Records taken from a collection
--
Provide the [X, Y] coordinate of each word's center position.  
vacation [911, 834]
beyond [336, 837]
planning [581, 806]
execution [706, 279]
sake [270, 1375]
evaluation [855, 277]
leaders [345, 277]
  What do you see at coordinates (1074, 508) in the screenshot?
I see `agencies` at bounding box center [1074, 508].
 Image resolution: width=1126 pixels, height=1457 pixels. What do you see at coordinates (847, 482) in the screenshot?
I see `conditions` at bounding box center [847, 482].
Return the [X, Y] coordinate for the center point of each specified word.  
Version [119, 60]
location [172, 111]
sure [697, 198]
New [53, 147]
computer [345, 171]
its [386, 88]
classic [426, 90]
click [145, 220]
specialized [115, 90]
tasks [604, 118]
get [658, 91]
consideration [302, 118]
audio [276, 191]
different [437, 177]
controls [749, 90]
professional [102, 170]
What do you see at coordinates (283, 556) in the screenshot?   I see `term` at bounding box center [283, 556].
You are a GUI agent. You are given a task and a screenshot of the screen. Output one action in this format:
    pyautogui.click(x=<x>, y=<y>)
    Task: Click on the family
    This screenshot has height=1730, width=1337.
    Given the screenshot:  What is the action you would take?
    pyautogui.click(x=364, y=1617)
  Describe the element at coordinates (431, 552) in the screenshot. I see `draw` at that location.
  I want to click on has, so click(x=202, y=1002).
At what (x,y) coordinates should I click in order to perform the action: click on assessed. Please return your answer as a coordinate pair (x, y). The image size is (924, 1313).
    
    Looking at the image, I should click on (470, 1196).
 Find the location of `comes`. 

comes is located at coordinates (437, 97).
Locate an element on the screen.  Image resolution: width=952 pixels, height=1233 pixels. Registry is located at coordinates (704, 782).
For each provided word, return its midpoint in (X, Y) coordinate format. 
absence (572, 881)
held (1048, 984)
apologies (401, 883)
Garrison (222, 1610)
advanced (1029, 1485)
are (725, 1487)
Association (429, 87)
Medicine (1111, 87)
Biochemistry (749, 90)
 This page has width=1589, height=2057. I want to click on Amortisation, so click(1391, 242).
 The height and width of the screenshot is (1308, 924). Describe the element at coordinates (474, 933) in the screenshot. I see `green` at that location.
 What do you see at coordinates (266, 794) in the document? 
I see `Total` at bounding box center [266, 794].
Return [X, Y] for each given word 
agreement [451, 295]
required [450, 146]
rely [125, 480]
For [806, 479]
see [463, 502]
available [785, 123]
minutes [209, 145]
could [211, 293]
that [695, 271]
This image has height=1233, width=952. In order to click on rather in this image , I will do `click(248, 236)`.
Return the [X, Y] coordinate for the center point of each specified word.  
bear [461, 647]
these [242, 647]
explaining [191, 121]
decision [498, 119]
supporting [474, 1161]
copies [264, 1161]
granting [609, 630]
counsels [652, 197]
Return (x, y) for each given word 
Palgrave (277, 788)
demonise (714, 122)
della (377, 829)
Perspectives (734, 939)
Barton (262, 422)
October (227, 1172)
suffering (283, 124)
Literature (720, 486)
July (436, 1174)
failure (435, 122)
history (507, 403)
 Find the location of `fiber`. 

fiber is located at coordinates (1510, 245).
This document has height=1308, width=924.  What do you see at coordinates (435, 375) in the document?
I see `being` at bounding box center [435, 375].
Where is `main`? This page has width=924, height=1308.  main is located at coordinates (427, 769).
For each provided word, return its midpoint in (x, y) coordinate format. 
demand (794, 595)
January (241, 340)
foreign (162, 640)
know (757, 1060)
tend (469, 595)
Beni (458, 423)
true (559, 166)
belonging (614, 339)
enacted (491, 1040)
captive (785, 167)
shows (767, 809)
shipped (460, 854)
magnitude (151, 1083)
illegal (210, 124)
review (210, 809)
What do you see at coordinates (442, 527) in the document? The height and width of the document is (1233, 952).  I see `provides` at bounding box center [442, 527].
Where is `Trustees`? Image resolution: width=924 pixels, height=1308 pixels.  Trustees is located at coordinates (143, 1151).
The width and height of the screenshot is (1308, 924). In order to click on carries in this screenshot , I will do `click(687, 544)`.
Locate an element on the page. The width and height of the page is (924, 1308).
--
Aim –
Copy the records word for word, from the very first line down to and including the line containing "Version [119, 60]".

Response –
Provide the [X, Y] coordinate of each word's center position.  
vacation [911, 834]
beyond [336, 837]
planning [581, 806]
execution [706, 279]
sake [270, 1375]
evaluation [855, 277]
leaders [345, 277]
  What do you see at coordinates (1074, 508) in the screenshot?
I see `agencies` at bounding box center [1074, 508].
 Image resolution: width=1126 pixels, height=1457 pixels. What do you see at coordinates (847, 482) in the screenshot?
I see `conditions` at bounding box center [847, 482].
Return the [X, Y] coordinate for the center point of each specified word.  
Version [119, 60]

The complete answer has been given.